Now here is when stuff gets interesting. For two reasons

1) Meantion is made that they commonly feild most of their first company in TDA (no news there) however they have "widespread acces to rarer patterns of wargear such as Tartaros and Arkonak Tactical Dreadnaught Armour patterns, and wargear seldom found outside the hands of the honored chapters of the 1st founding, such as extensive squadrons of Storm Eagle gunships and ancient Spartan Assualt Tanks". 

So we already know that they have access to large stocks of new equipment. That was stated in IA 10 - never shown at image of them in Mk 8 PA which is interesting but its now revealed they have access to large amounts of Pre Heresy tech as well. Fuck my FW bill just got higher then...


2) The image shows a new type Predator Executioner. Plasma with heavy bolter sponsons. At first I thought it was Deimos pattern turret but after staring at it for a while I don't think it is. It appears to have some sort of extra armor on the turret or its an alternative turret. There is some odd sight thing on top and it does a Demios pattern front hull. The mini to the right of it is NOT a new mini for the Minotaurs I don't think. It might be but it appears to be a conversion of the Ultramarines Chapter Champion from the Marnus Calgar set. He is converted to be holding a round sheild with possible Minotaurs icongraphy (could be Molocs) and a power spear made from a DA power sword. 

Alan Bligh also mentions "new Minotaurs stuff" - probably these "Arkonak" TDA mentioned above. SHINY!!!!!!! 

Anyway thats all the info I managed to pull from it in regards to the Minotaurs.

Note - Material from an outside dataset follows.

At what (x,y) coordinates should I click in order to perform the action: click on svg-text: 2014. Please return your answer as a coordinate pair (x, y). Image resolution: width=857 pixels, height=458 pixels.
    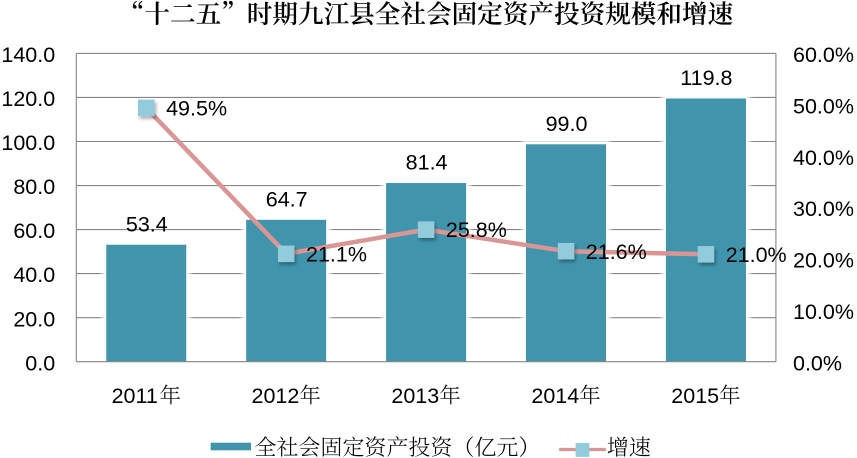
    Looking at the image, I should click on (555, 396).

On an none Minotaurs related note - anybody else think that new Cron speeder thing looks like Darth Mauls Speeder bike from Phantom Menace?


----------



## Archon Dan (Feb 6, 2012)

I must remember to thank Forge World for this awesome early birthday present. Each time I see something new about IA12, I just want it more.


----------



## falcoso (Apr 7, 2012)

This may be the first IA book that I actually buy, it looks really good, how much are they normally?


----------



## maelstrom48 (Sep 5, 2012)

Must not... collect... Minotaurs...


----------